#### [TASK STATEMENT]
From the records below, copy out exactly the lines from the one containing "Leave a Review (111, 2326)" to the one containing "Hướng dẫn giao nhận (811, 1810)", both included. Add nothing else.

Collected data:
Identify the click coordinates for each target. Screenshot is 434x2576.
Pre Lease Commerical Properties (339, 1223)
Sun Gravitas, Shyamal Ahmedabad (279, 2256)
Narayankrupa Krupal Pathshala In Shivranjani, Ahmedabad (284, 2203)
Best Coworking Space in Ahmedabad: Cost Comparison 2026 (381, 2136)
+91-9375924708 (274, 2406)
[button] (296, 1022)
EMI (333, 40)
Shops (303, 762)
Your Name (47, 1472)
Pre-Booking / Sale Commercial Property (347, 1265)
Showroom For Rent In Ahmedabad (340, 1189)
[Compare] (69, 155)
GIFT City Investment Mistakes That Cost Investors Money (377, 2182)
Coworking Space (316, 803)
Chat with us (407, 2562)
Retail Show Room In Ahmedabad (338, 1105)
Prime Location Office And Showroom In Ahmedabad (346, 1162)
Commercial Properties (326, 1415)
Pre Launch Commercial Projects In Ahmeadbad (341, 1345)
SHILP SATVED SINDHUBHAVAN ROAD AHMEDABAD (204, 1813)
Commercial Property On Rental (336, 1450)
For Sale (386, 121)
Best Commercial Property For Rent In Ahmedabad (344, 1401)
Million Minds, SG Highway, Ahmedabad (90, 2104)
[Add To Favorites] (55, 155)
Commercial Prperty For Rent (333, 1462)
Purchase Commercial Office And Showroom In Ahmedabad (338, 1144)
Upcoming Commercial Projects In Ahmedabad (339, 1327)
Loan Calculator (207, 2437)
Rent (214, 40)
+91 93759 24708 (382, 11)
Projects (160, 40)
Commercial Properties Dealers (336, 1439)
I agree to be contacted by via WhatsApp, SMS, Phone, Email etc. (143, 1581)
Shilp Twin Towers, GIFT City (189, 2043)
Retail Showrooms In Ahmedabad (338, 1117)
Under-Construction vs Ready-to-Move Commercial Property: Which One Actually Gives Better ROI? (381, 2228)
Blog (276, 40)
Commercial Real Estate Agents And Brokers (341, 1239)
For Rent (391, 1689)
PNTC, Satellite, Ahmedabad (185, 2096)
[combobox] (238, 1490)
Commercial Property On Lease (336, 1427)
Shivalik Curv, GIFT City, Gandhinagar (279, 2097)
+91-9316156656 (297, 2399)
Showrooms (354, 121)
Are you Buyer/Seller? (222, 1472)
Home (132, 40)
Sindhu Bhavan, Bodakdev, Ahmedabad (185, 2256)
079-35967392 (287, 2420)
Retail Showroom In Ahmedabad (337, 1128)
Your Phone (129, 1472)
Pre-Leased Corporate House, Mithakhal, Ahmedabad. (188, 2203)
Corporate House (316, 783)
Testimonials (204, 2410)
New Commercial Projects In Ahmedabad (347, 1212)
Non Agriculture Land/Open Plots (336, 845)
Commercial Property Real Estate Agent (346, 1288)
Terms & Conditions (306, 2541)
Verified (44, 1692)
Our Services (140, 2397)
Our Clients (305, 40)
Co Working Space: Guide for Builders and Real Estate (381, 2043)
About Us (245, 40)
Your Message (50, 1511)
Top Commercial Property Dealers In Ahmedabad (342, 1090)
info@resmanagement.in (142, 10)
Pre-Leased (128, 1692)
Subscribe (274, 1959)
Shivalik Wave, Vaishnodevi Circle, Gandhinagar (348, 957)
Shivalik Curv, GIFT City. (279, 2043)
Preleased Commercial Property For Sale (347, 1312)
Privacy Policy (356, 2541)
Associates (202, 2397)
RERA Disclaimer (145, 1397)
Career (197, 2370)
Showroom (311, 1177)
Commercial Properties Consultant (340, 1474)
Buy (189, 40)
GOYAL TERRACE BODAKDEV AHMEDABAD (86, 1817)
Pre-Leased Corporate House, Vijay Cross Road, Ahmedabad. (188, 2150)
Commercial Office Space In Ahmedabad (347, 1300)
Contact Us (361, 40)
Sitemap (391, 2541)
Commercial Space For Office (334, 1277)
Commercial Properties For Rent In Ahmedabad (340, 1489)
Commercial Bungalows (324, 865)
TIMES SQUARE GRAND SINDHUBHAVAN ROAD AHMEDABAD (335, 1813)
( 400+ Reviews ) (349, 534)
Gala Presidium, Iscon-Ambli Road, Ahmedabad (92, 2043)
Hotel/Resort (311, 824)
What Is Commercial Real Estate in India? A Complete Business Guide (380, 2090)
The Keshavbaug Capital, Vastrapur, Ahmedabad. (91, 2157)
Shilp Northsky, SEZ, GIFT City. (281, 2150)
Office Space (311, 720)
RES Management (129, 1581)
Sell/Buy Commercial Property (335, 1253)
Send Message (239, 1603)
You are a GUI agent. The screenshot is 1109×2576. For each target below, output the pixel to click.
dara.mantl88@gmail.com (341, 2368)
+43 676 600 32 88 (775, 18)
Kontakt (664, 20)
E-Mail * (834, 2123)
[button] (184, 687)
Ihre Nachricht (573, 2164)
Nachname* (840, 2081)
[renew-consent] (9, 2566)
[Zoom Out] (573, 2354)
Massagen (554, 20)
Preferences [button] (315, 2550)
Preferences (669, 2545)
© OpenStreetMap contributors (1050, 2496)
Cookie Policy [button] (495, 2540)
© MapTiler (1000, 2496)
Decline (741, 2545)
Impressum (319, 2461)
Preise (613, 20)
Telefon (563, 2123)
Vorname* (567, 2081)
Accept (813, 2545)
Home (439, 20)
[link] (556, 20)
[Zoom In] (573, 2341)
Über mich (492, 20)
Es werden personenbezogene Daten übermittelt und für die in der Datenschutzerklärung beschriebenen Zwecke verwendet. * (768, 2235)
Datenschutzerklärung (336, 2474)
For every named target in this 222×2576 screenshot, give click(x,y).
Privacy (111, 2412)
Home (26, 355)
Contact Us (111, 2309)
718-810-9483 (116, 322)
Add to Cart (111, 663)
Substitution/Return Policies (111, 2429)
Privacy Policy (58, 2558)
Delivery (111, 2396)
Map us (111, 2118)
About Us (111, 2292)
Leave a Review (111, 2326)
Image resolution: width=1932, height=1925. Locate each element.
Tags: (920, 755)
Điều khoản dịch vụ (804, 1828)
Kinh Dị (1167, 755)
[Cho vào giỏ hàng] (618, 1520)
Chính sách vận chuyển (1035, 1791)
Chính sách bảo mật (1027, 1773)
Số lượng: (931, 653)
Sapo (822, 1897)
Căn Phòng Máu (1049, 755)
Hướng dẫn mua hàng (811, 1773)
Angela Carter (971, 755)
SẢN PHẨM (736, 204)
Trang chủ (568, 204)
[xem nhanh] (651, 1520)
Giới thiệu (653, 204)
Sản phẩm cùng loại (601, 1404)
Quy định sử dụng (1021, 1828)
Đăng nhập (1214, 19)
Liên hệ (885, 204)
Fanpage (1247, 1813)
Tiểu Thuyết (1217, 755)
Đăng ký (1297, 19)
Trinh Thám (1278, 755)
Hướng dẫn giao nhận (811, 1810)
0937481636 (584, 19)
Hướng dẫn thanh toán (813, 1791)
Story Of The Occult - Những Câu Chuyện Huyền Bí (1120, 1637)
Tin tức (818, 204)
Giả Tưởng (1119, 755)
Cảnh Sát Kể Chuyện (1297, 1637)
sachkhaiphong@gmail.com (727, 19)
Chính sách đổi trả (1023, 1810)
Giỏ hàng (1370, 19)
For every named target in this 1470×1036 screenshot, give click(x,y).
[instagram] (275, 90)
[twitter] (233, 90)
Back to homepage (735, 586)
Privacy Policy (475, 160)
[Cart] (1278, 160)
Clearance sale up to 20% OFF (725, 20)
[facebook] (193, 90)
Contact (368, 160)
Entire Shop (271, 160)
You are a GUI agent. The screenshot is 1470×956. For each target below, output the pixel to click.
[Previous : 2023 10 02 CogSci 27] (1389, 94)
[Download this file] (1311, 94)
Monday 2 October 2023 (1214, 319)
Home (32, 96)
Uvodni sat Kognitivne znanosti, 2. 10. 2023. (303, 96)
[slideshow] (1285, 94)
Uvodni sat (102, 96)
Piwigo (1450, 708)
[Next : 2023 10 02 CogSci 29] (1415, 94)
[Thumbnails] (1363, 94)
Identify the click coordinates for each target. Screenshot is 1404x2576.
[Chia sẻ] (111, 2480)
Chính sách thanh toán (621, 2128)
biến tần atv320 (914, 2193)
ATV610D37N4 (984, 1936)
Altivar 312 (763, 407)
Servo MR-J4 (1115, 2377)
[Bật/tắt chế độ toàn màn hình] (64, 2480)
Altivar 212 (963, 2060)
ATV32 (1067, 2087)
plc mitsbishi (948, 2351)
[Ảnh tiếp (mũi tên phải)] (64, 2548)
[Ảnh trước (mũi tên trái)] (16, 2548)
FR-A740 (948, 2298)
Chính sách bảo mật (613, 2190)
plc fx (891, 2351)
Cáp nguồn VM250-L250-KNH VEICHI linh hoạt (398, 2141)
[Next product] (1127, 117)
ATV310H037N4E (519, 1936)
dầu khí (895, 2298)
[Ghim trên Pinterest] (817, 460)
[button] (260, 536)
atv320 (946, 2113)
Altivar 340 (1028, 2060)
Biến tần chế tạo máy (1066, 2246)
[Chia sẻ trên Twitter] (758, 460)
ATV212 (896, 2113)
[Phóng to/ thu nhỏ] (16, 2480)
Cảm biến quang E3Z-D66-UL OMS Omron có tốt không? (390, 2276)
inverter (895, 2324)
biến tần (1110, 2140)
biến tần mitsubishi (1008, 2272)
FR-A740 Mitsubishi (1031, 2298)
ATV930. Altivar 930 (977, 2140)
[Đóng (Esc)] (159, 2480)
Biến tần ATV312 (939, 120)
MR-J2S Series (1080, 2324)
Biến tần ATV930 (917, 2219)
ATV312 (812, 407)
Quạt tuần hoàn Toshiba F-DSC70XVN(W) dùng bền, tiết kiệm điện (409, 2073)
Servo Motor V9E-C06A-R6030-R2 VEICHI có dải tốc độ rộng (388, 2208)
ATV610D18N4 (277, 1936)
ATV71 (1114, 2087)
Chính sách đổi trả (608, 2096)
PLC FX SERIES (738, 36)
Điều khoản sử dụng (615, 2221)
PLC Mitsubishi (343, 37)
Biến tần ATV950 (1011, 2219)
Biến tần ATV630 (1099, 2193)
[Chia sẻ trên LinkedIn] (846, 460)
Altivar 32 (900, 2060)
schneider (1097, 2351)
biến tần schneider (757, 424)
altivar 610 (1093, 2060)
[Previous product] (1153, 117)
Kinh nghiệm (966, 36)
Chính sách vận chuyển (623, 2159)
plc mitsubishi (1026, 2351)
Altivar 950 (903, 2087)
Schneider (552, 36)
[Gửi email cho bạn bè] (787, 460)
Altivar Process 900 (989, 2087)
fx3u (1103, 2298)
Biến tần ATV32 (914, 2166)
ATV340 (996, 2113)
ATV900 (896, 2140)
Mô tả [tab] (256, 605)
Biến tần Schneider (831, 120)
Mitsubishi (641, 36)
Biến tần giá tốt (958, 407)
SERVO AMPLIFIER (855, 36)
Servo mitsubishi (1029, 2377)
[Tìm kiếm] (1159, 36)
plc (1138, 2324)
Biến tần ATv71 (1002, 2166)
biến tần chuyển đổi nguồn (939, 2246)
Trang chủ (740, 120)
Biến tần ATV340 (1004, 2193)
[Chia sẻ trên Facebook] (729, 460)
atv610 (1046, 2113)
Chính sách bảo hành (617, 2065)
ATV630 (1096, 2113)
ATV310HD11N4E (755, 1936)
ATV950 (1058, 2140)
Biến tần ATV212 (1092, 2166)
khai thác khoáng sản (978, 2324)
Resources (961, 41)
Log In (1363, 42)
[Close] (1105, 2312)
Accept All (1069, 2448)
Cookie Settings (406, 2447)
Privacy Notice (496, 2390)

#### [WRITTEN RESPONSE]
Leave a Review (111, 2326)
Image resolution: width=1932, height=1925. Locate each element.
Tags: (920, 755)
Điều khoản dịch vụ (804, 1828)
Kinh Dị (1167, 755)
[Cho vào giỏ hàng] (618, 1520)
Chính sách vận chuyển (1035, 1791)
Chính sách bảo mật (1027, 1773)
Số lượng: (931, 653)
Sapo (822, 1897)
Căn Phòng Máu (1049, 755)
Hướng dẫn mua hàng (811, 1773)
Angela Carter (971, 755)
SẢN PHẨM (736, 204)
Trang chủ (568, 204)
[xem nhanh] (651, 1520)
Giới thiệu (653, 204)
Sản phẩm cùng loại (601, 1404)
Quy định sử dụng (1021, 1828)
Đăng nhập (1214, 19)
Liên hệ (885, 204)
Fanpage (1247, 1813)
Tiểu Thuyết (1217, 755)
Đăng ký (1297, 19)
Trinh Thám (1278, 755)
Hướng dẫn giao nhận (811, 1810)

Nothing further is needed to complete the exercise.